Work to complete: Once you have read the records below, report how many lines contain the word "width", and give nothing besides that number.

Supplied records:
Content starts

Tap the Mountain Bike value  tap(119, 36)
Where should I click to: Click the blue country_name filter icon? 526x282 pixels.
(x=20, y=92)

Content ends
Content starts

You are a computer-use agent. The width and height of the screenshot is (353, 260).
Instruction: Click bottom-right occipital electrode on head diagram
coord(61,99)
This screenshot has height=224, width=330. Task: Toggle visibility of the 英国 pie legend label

Content ends

Task output: 2